The First Amendment protects private discourse and individual contribution to the marketplace of ideas; it also limits the government’s ability to impose religious views on its citizenry, while promising to guard the peoples’ rights to practice the religion of their choice. These fundamental rights are focal points for extensive and controversial religious speech jurisprudence. The extent of these speech rights depends predominantly on who the relevant speaker is: the government may regulate its own speech but is hamstrung from endorsing religion, while private speech enjoys expansive constitutional protection and is not limited by the Establishment Clause. Identifying the speaker can sometimes be a difficult endeavor, however; one such example is of utmost concern to a large, yet distinct, subset of the population-public school students.

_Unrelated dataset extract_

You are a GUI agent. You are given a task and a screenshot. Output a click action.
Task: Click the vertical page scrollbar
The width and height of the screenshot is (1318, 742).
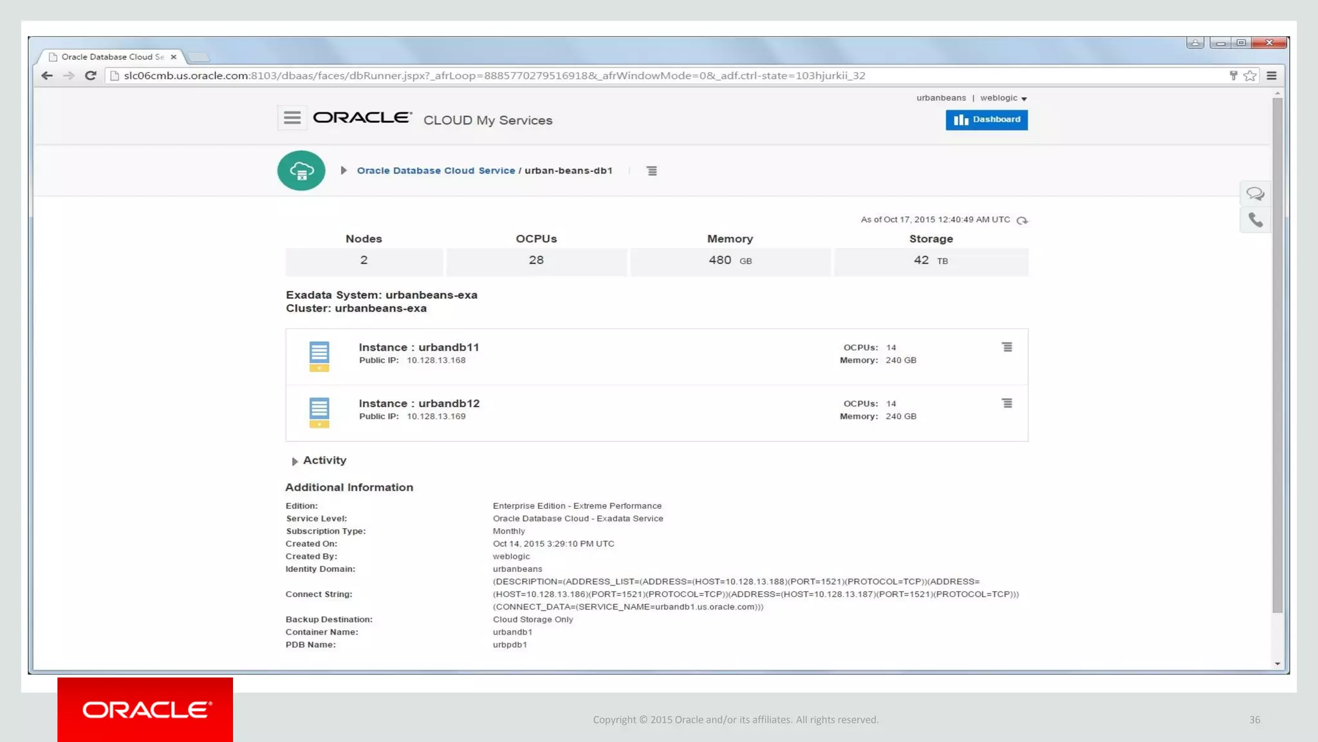[x=1277, y=354]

Accordingly, this Article focuses on student religious speech in public schools and the First Amendment’s protection thereof. This inquiry is informed by student speech jurisprudence, the axiomatic prohibition against viewpoint discrimination, and government avoidance of Establishment Clause violations. This complicated and oftentimes contradictory caselaw is troubling in its own right, yet is circumscribed even further by another major concern that inhibits students’ free speech rights-qualified immunity.

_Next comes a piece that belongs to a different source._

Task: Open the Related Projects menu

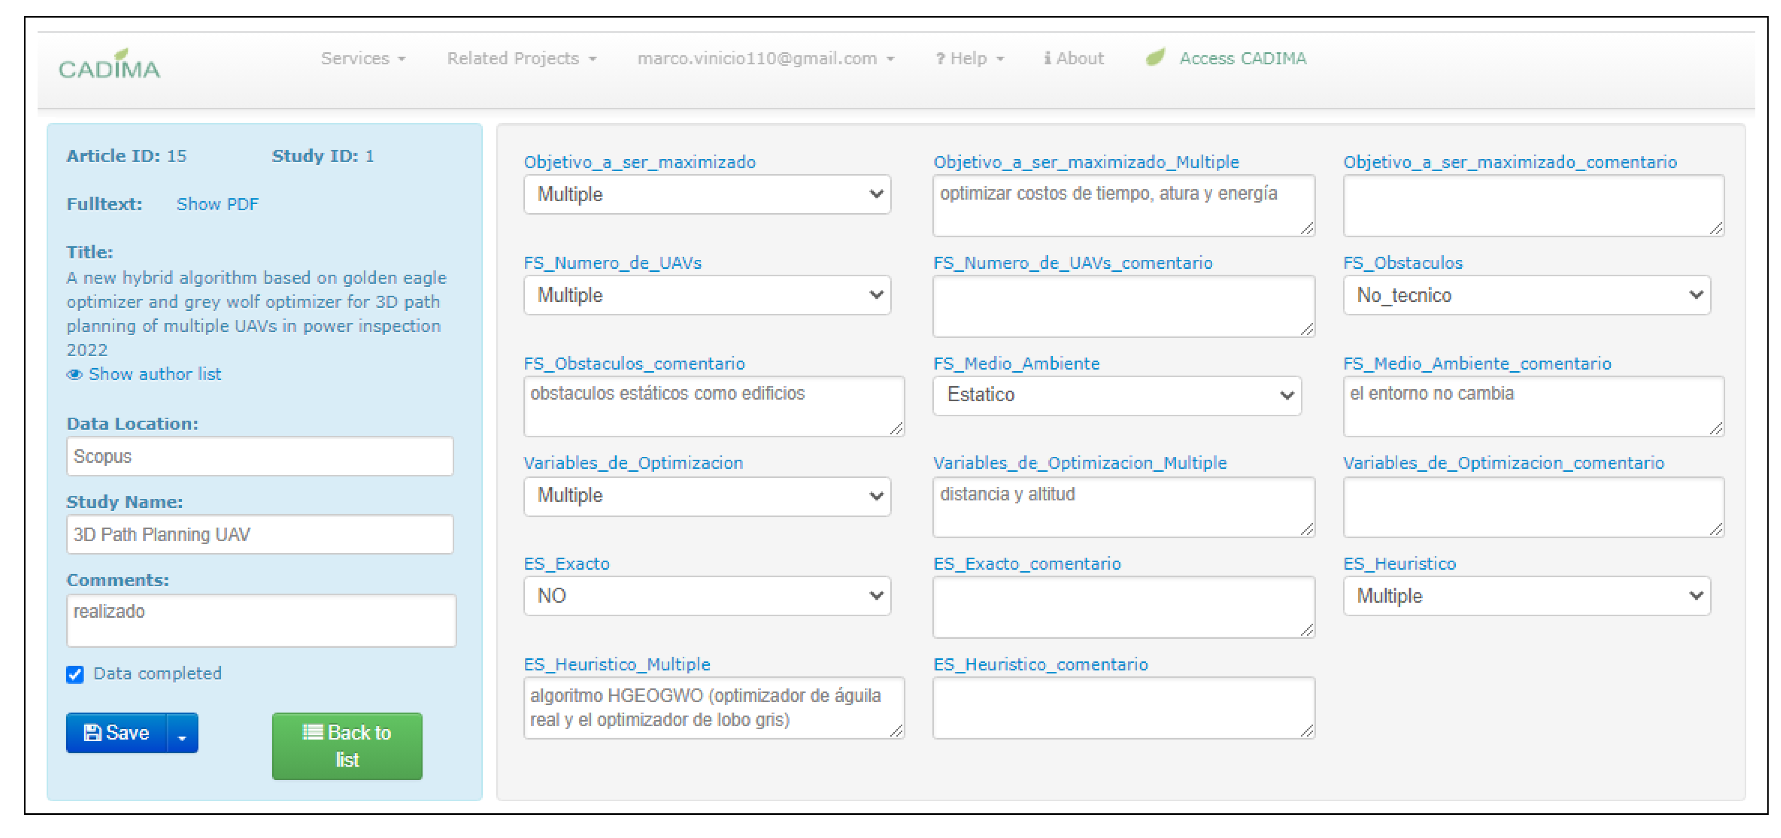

Qualified immunity protects government officials from civil liability under certain circumstances. This defense does not, however, protect a government official who infringes on a student’s (1) “clearly established” (2) “constitutional rights.” This two-prong test is meant to protect government officials’ reasonable discretionary actions. Of some concern, however, the Supreme Court has generally advised lower courts to reach the “clearly established” prong before the “constitutional violation” prong. This declaration has the potential to create a perverse institutional problem in the realm of student religious speech, where the law is threatened with a perpetual cycle of dismissal on qualified immunity grounds without a forum for establishing clear law to guide government officials and to protect students’ First Amendment rights.